Detroit Resists has released a statement questioning the ambition of the US Pavilion’s “The Architectural Imagination” exhibition at the 2016 Venice Biennale. The exhibition consists of twelve teams of designers who will present newly speculative projects that can be applied not only to various sites in Detroit, but also to other cities around the world. Yet while the exhibition aims to understand Detroit’s political, social, economic, and environmental context so that “the power of architecture” can be of service to the community of Detroit, Detroit Resists’ statement claims that in the past this “architectural power” has been indifferent to the political context.
“This architectural power has been manifestly apparent in architecture’s recruitments against indigenous, impoverished, marginalized, and precarious communities across the globe, usually in the name of “development” or “modernization” in the second half of the 20th century,” reads the statement.

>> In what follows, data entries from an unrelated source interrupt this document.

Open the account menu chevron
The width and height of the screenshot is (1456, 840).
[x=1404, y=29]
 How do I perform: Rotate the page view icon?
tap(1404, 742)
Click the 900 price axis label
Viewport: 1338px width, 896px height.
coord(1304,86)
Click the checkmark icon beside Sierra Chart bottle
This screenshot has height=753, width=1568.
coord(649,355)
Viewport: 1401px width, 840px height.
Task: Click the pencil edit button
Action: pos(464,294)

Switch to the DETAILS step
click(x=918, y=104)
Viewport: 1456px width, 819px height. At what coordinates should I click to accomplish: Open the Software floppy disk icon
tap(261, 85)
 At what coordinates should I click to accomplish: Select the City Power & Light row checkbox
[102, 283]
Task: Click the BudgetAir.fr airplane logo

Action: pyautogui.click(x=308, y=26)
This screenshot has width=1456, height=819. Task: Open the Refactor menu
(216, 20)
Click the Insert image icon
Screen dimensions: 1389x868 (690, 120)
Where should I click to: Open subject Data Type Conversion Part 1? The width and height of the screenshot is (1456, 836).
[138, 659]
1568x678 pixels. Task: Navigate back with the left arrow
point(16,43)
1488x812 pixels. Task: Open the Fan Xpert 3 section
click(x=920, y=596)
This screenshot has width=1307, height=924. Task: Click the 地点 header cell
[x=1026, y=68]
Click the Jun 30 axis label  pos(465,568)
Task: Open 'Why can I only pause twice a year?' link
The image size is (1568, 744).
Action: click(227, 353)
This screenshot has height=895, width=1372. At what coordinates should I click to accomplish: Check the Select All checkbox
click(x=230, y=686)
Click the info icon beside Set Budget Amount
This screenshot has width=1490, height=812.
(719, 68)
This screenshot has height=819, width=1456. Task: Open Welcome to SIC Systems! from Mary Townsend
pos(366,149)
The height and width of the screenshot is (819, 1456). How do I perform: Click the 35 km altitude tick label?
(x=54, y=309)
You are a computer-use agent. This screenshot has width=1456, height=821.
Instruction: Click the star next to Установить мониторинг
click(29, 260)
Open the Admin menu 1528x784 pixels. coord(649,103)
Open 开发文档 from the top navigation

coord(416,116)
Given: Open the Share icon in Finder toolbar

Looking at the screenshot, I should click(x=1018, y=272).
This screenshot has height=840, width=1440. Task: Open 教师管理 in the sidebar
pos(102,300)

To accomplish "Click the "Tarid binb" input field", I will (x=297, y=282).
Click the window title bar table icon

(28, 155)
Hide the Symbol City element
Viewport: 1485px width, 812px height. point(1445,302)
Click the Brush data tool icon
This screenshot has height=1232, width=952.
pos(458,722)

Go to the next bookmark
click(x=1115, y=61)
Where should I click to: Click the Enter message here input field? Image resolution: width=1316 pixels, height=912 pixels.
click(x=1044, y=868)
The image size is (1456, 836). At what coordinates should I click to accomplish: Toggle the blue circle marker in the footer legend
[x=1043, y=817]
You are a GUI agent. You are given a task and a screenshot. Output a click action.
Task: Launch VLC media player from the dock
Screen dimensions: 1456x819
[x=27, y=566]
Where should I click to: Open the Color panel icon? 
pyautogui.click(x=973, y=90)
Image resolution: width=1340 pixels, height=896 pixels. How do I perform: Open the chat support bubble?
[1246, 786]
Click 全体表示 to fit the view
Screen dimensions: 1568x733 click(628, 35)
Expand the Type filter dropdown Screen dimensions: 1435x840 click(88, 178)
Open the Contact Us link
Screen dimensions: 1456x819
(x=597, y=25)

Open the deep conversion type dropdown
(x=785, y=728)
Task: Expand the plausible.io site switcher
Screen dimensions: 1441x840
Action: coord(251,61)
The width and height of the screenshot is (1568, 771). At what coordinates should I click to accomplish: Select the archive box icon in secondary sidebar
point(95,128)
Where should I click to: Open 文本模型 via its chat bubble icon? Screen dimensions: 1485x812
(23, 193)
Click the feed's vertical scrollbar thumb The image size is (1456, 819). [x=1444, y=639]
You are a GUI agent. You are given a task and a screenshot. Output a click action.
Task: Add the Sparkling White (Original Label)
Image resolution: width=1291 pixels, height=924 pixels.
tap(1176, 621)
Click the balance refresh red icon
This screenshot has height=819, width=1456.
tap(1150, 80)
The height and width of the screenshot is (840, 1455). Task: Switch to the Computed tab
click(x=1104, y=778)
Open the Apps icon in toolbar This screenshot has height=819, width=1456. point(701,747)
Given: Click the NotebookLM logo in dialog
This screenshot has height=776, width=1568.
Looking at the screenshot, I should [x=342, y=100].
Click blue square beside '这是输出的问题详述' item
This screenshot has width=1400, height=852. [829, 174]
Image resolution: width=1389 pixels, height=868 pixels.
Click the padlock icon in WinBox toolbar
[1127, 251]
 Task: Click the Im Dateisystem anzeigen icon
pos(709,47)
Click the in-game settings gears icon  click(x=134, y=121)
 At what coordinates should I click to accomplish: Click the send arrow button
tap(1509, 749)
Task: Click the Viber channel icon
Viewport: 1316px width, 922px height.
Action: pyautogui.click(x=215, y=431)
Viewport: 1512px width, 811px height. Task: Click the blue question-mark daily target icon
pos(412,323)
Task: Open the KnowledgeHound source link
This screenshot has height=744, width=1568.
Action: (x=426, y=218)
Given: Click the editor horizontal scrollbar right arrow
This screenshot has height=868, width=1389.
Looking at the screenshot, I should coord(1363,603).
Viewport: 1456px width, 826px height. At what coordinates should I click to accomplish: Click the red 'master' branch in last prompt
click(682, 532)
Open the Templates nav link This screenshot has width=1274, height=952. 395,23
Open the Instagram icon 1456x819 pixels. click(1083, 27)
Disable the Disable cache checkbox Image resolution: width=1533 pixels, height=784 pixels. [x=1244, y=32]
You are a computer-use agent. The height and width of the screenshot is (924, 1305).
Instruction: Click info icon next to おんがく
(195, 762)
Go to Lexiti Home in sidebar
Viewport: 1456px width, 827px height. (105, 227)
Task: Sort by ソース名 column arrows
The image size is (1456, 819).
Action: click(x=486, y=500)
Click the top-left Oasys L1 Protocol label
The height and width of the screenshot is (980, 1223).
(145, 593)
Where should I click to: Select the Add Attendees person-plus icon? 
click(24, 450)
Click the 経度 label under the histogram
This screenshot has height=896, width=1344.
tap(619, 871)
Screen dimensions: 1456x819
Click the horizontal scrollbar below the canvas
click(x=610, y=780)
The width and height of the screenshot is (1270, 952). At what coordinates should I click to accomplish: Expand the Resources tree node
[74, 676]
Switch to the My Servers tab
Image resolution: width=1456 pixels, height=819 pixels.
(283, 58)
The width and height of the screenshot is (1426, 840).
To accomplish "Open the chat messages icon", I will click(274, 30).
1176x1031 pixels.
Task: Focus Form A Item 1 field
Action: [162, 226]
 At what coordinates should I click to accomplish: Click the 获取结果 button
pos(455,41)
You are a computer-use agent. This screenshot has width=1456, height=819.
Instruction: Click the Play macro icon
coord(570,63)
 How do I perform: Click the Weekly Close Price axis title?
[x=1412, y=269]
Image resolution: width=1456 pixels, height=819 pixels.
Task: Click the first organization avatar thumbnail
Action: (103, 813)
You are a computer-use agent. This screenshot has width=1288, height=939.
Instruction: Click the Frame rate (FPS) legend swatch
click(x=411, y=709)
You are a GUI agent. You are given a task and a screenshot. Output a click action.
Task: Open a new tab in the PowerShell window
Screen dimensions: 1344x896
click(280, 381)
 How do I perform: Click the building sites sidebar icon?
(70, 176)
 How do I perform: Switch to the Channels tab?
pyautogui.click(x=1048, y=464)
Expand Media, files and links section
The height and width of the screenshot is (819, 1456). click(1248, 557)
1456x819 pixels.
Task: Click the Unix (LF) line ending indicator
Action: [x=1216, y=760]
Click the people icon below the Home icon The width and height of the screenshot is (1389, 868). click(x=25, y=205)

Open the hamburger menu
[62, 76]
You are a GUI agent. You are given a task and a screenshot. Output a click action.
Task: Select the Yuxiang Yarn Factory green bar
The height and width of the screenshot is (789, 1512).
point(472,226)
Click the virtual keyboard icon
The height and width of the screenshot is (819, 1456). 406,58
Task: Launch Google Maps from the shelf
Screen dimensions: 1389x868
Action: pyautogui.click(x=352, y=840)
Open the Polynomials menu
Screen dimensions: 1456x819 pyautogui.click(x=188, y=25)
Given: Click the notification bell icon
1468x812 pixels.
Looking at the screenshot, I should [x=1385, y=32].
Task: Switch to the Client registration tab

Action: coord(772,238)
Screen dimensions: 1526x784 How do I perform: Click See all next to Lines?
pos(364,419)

“We see audiences worldwide still captivated by the power of architecture in Detroit—awestruck by the spectacle of tens of thousands of families living in houses where the water has been shut off, tens of thousands of “blighted” houses demolished while the need for affordable housing remains acute, and tens of thousands of families evicted from their homes in the course of the largest municipal tax foreclosure in U.S. history.”
Detroit Resists states that they are curious as to what the designers will propose for the future of the city, free from political influence. “We fear, however, that the U.S. Pavilion, precisely as an attempt to advocate “the power of architecture,” is structurally unable to engage this catastrophe and will thereby collaborate in the ongoing destruction of the city.”